Premium channels like HBO, Starz and Showtime are also available for extra fees, and Hulu has two optional channel packages. One is an add-on for $8 per month with 17 channels including MTV Classic, CNBC World, the Cooking Channel and Science, and the other is a Spanish-language package with seven channels for $5. YouTube TV doesn't have any other additional channel packages, although you can add individual channels like Shudder and CuriosityStream for additional fees.
YouTube TV: In general the YouTube TV interface is easier to use, and not just to people used to using regular YouTube. If you're using the desktop or app versions, Google's streamer offers a streamlined structure -- even if it's not as pretty as Hulu.

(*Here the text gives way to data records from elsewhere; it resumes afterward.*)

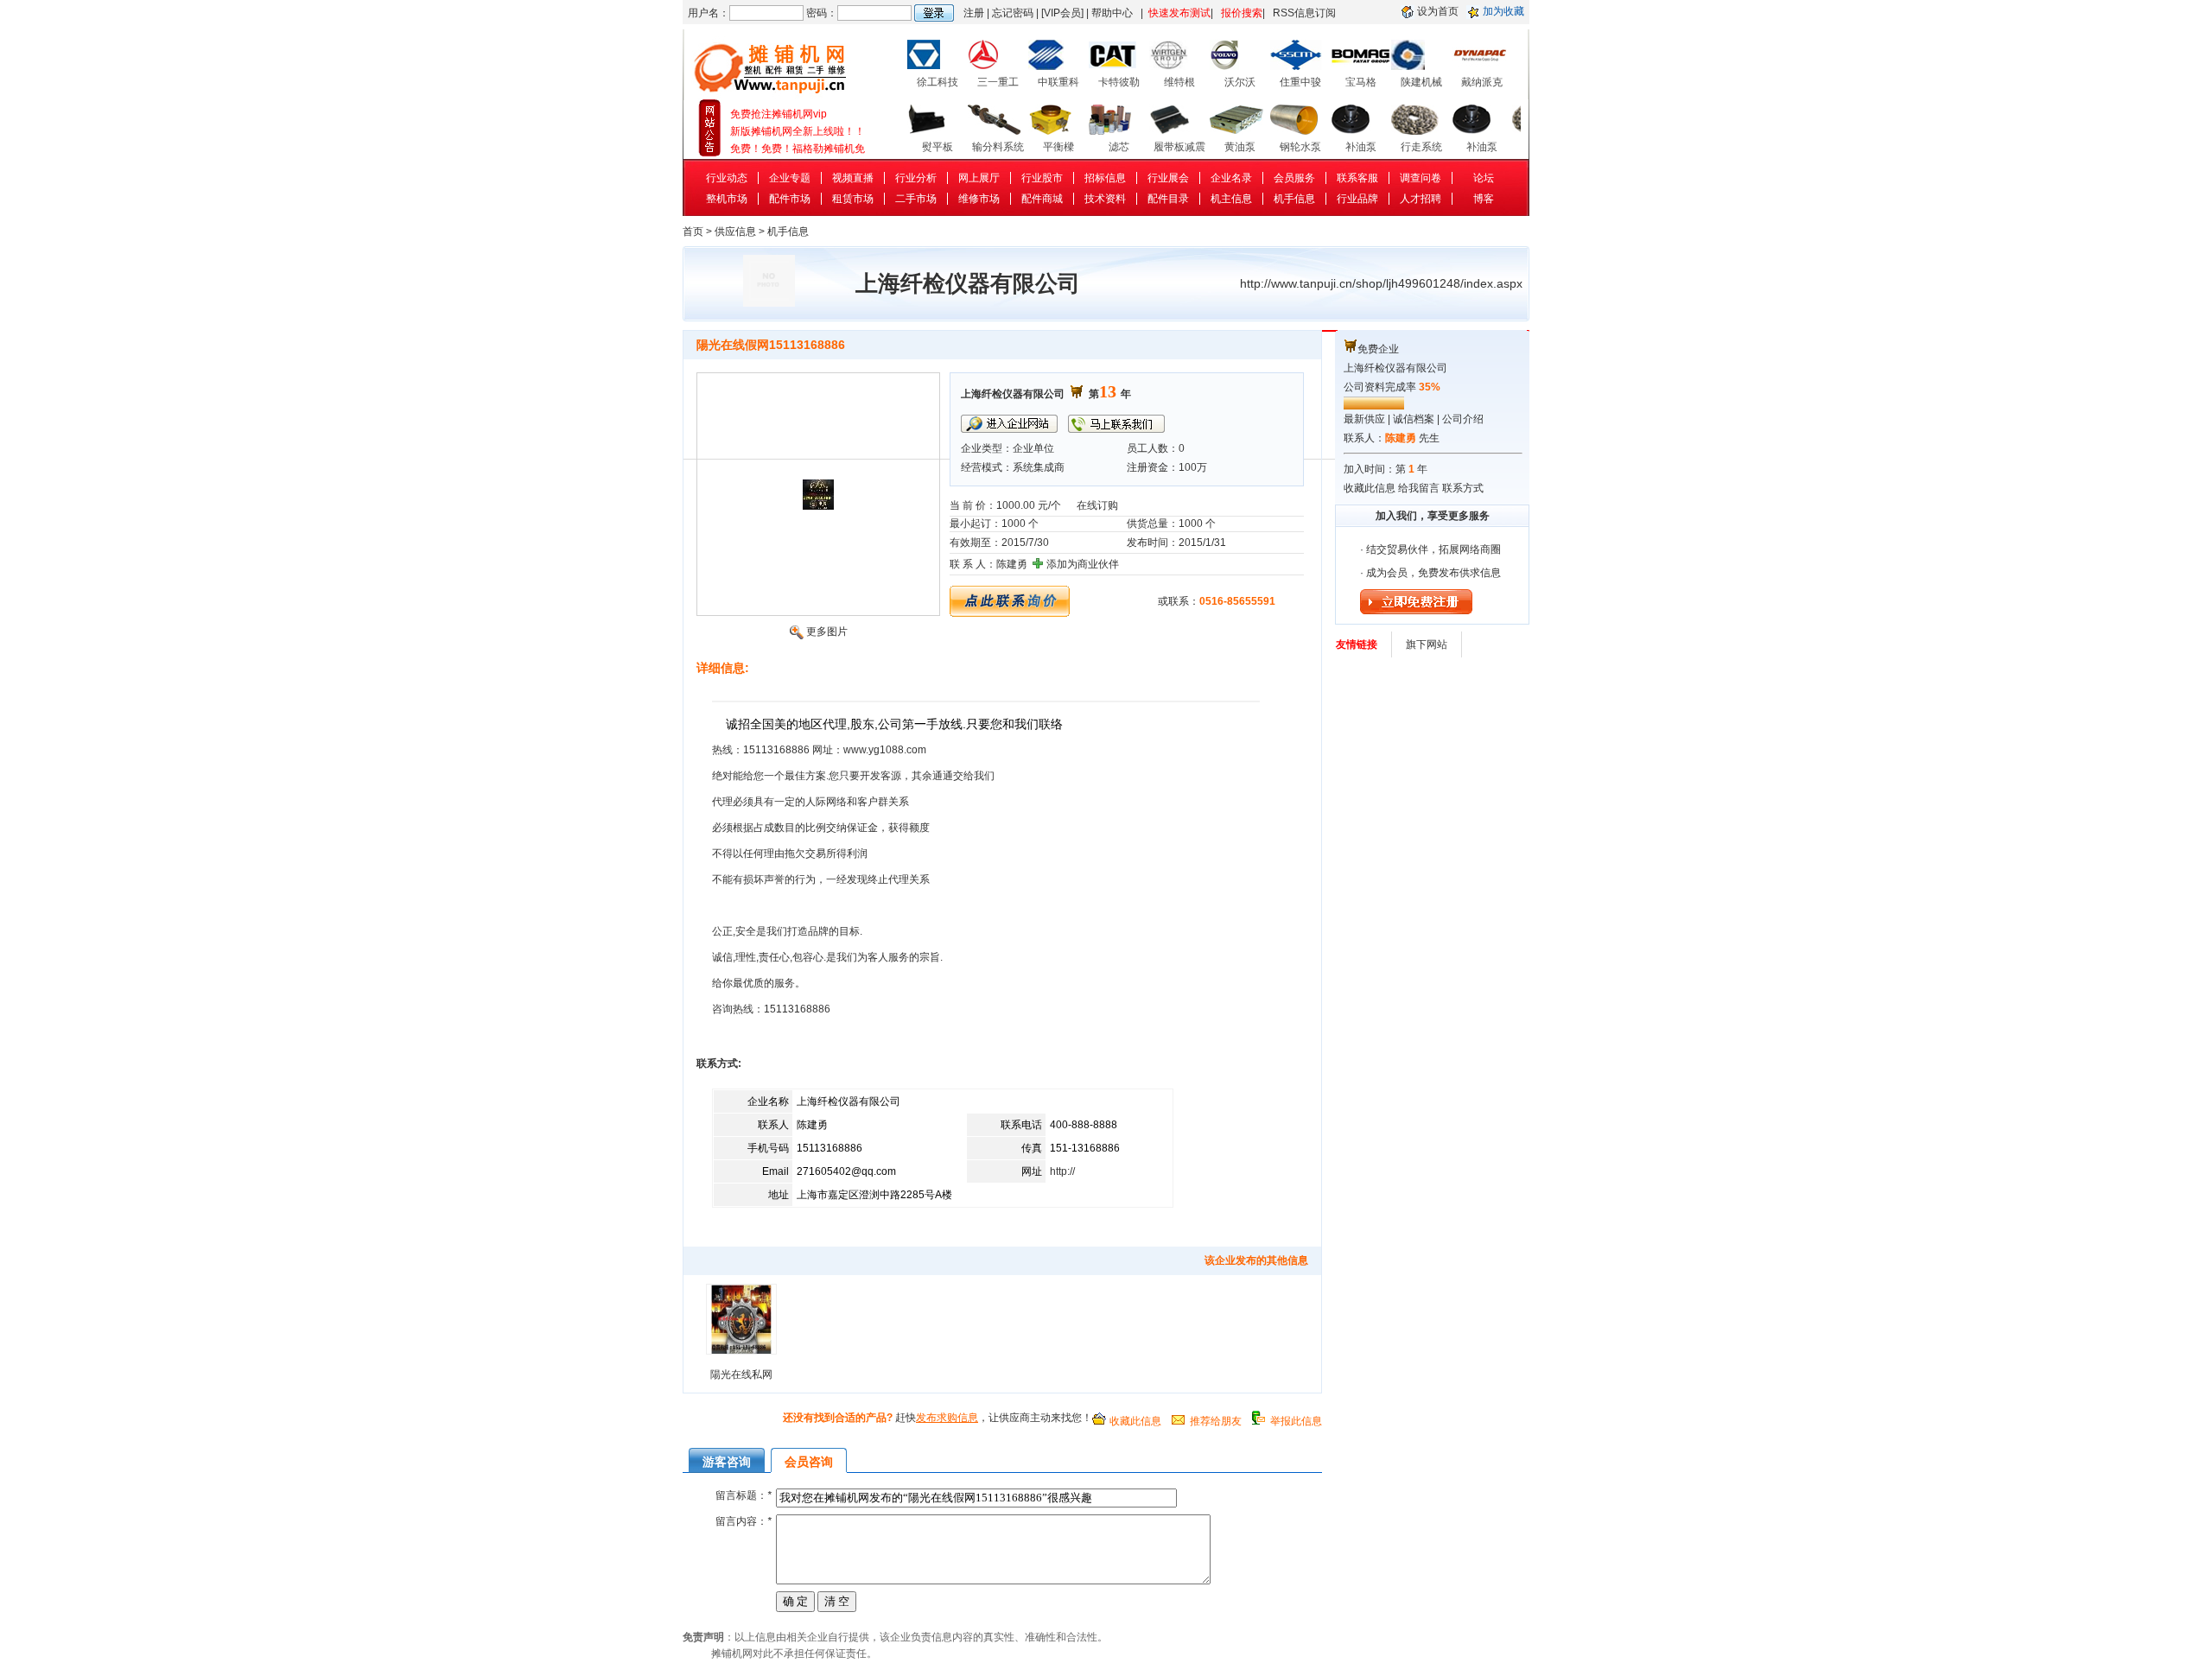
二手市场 (916, 199)
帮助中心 (1112, 13)
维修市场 (979, 199)
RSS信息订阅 (1304, 13)
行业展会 (1168, 178)
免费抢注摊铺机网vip (778, 149)
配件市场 (789, 199)
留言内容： (743, 1521)
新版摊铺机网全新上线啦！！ (797, 114)
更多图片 (827, 631)
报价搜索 (1241, 13)
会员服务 (1294, 178)
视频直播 (853, 178)
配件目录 (1168, 199)
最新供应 (1364, 419)
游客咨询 (726, 1462)
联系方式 (1463, 488)
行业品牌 (1357, 199)
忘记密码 (1012, 13)
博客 (1483, 199)
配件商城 (1042, 199)
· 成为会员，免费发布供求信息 (1430, 573)
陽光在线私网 (741, 1374)
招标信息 (1105, 178)
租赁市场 (853, 199)
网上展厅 (979, 178)
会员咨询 (809, 1462)
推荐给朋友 (1216, 1421)
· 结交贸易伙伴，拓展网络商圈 (1430, 549)
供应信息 (735, 231)
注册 (973, 13)
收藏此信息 (1135, 1421)
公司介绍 (1463, 419)
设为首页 (1438, 11)
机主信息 (1231, 199)
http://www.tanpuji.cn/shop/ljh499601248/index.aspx (1381, 283)
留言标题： (743, 1495)
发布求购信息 (947, 1418)
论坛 (1483, 178)
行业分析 (916, 178)
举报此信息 (1296, 1421)
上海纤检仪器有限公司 (1395, 368)
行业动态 (726, 178)
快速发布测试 (1179, 13)
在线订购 (1097, 505)
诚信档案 (1413, 419)
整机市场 (726, 199)
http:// (1062, 1171)
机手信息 (1294, 199)
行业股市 (1042, 178)
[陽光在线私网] (741, 1355)
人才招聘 (1420, 199)
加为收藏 (1503, 11)
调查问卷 (1420, 178)
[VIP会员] (1062, 13)
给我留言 (1419, 488)
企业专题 (789, 178)
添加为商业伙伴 (1082, 564)
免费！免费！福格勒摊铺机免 (797, 131)
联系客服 (1357, 178)
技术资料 (1105, 199)
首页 (693, 231)
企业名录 (1231, 178)
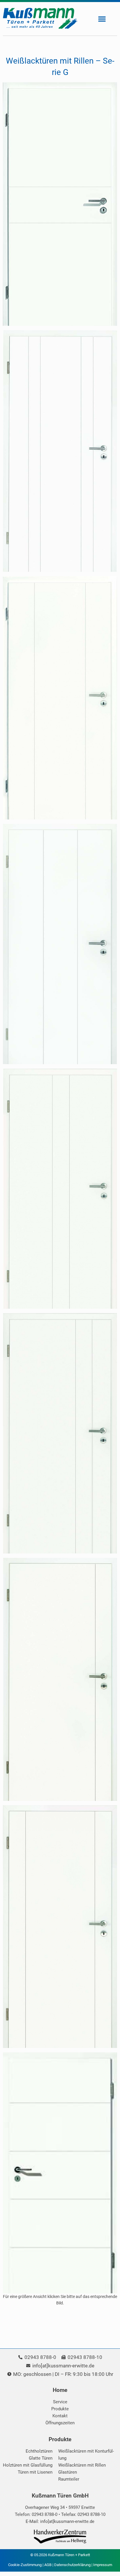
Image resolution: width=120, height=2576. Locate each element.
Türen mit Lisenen (35, 2472)
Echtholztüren (39, 2451)
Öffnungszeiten (60, 2422)
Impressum (102, 2565)
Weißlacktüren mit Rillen (82, 2465)
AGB (48, 2565)
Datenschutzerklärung (72, 2565)
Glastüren (67, 2472)
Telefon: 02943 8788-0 (36, 2514)
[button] (102, 19)
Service (60, 2401)
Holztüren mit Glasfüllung (27, 2465)
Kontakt (60, 2415)
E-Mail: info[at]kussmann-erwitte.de (60, 2521)
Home (60, 2390)
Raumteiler (68, 2479)
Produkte (60, 2408)
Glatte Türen (40, 2458)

Hulu Plus Live TV: If it was all a matter of which interface is more fun, then Hulu would take it. Hulu's look is brighter, and though it lacks YouTube's comprehensive search, it's still relatively easy to drill down into the kind of content you want to watch.
The difference in the number of simultaneous streams is worth noting, especially for families and other households who watch a lot of TV. YouTube TV lets you stream to three different devices -- say, the living room TV, a bedroom TV and a tablet -- at the same time, while Hulu lets you stream to two. Pay Hulu a hefty $10 extra per month and it will upgrade your number of streams to unlimited. On the other hand, the only real reason to pay for the $20 4K upgrade on YouTube is to also get unlimited streams.
YouTube TV has rightly earned accolades for its excellent cloud DVR but Hulu closed the gap with an upgrade in 2022. Both now have unlimited storage and let you fast-forward through commercials in recorded content, so while we still consider YouTube TV's DVR the gold standard, Hulu's is very good too.